Examining the Relationship Between Spiritual Coping and Spiritual Wellbeing in Patients with Beta-Thalassemia Major


Narjes Khatoon Sadeghi ORCID 1 , Sakine Miri 1 , Farnaz Jahantigh ORCID 2 , Reza Nikbakht 2 , *

1 Department of Nursing, Zahedan University of Medical Sciences, Zahedan, Iran

2 Community Nursing Research Center, Zahedan University of Medical Sciences, Zahedan, Iran

How to Cite: Sadeghi N K, Miri S, Jahantigh F, Nikbakht R. Examining the Relationship Between Spiritual Coping and Spiritual Wellbeing in Patients with Beta-Thalassemia Major, Med Surg Nurs J. 2018 ; 7(4):e88742. doi: 10.5812/msnj.88742.


Medical - Surgical Nursing Journal: 7 (4); e88742
Published Online: February 19, 2019
Article Type: Research Article
Received: January 5, 2019
Accepted: February 3, 2019


Background: Thalassemia is one of the most prevalent genetic disorders with numerous physical and psychological side effects. Spiritual wellbeing and spiritual coping are important resources for dealing with the complications of chronic diseases.

Objectives: The present study aimed at investigating the relationship between spiritual coping and spiritual wellbeing in patients with beta-thalassemia major in Zahedan in 2016.

- - - - - - -

__TASK__:
Quote the passage of the thalassemia article that opens with the words containing "How to Cite: Sadeghi" and closes with "Zahedan in 2016.".

(Screenshot grounding data)
- - - - - - -

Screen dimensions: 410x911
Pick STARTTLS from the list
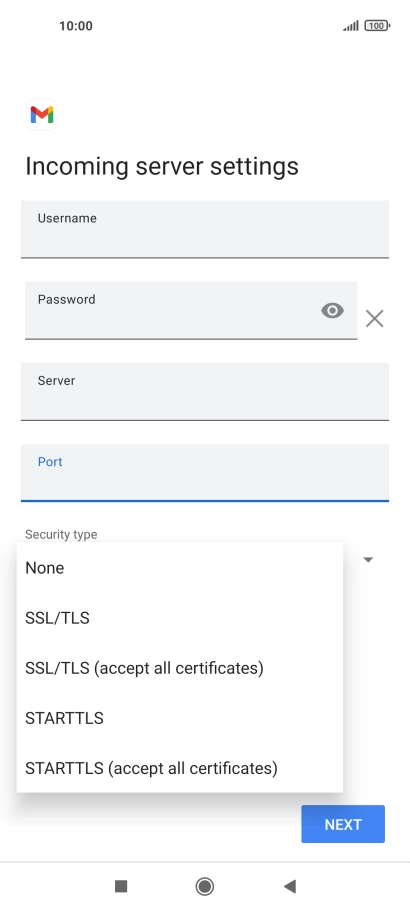point(179,718)
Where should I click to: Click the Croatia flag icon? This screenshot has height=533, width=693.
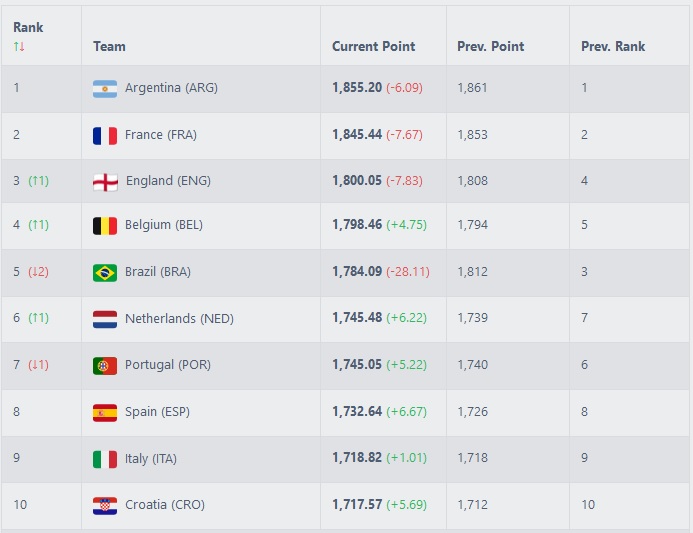(105, 506)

- - - - - - -

__TASK ANSWER__:
How to Cite: Sadeghi N K, Miri S, Jahantigh F, Nikbakht R. Examining the Relationship Between Spiritual Coping and Spiritual Wellbeing in Patients with Beta-Thalassemia Major, Med Surg Nurs J. 2018 ; 7(4):e88742. doi: 10.5812/msnj.88742.


Medical - Surgical Nursing Journal: 7 (4); e88742
Published Online: February 19, 2019
Article Type: Research Article
Received: January 5, 2019
Accepted: February 3, 2019


Background: Thalassemia is one of the most prevalent genetic disorders with numerous physical and psychological side effects. Spiritual wellbeing and spiritual coping are important resources for dealing with the complications of chronic diseases.

Objectives: The present study aimed at investigating the relationship between spiritual coping and spiritual wellbeing in patients with beta-thalassemia major in Zahedan in 2016.